Map of the study area in Egypt

Table 1 Geographical information of the meteorological stations

Nine daily meteorological observations were used to implement this study, which includes Tmin, Tmax, Tmean, P, WS, RH, Rs, Ra, and ETo. The first eight climatic variables were used as inputs in the models, while the ETo was predicted as the target variable. The selection of meteorological variables and considering their time series as the inputs of the model were based on their correlation (Fig. 2) and previous studies, which proved the effectiveness of these variables on ETo prediction (Abdallah et al. 2022; Mehdizadeh et al. 2021).

Fig. 2
figure 2

Correlation plots between all used variables in five case studies

Artificial neural network (ANN)

ANNs are systems of computation that simulate how information is addressed, learned, and processed in the human brain (Hussan et al. 2022). They have many applications in hydrology (Tung et al. 2020; Yin et al. 2023a), allowing them to approximate unknown functions or forecast values in the future based on potentially noisy time series data (Bisoyi et al. 2019). Analysis of the structure of an ANN involves some simple components working in parallel. Describing the function of the ANN in a similar way to natural processing mainly relies on the links between the layers (Yaseen et al. 2016). The hidden layer represents the primary key element of the ANN, as it is located between the output and input layers, in which the neurons get a set of weighted inputs and thus generate an output by implementing a specific automation function. For details on ANN training, the reader is referred to Yaseen et al. (2016).
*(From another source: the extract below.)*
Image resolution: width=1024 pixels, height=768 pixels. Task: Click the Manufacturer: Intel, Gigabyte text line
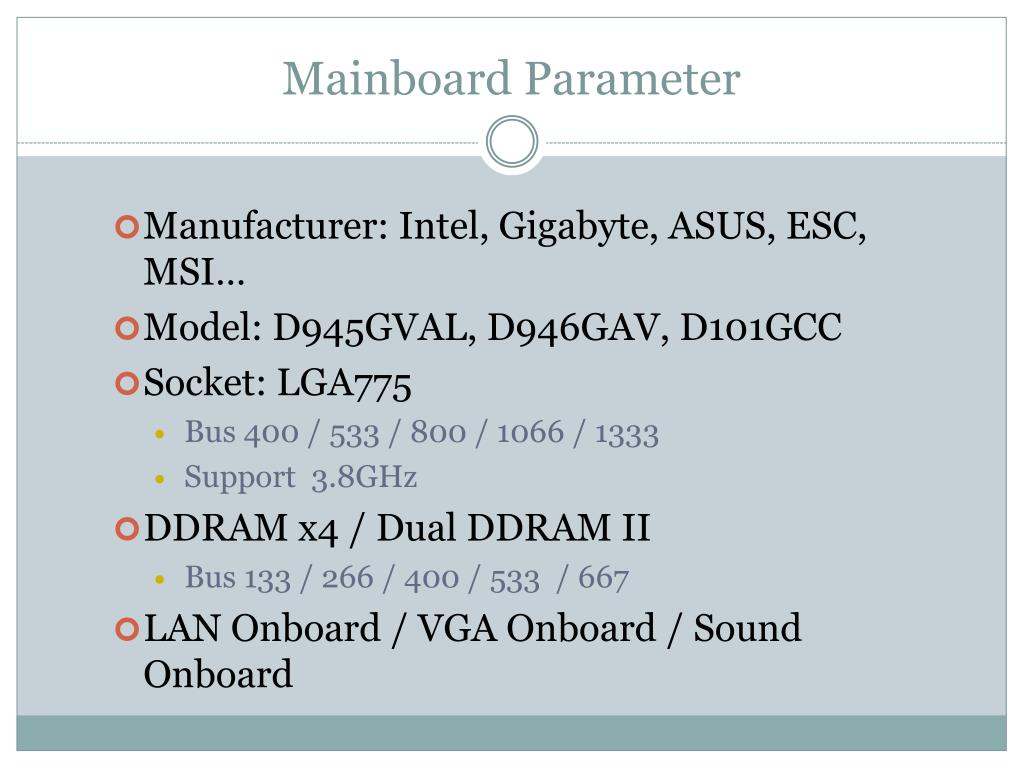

Artificial Bee Colony (ABC)

The ABC is a metaheuristic optimization algorithm inspired by the foraging behavior of honeybees (Karaboga 2005). In ABC, the search process is modeled based on the food-foraging behavior of honeybee colonies. The algorithm maintains a population of artificial bees, where each bee represents a potential solution to the optimization problem. The ABC algorithm consists of three main components:

  • Employed bees These bees explore the search space by exploiting the information obtained from other bees in the population. They iteratively improve their solutions by selecting promising solutions found by other bees and making small modifications to them.

  • Onlooker (keeper) bees These bees choose which employed bees to follow based on the quality of their solutions. They observe the solutions generated by the employed bees and decide whether to explore similar regions of the search space or exploit different regions.

  • Scout bees These bees are responsible for exploring new areas of the search space that other bees have not visited. If an employed bee exhausts its search for a solution without finding an improvement, it becomes a scout bee and explores a new solution randomly.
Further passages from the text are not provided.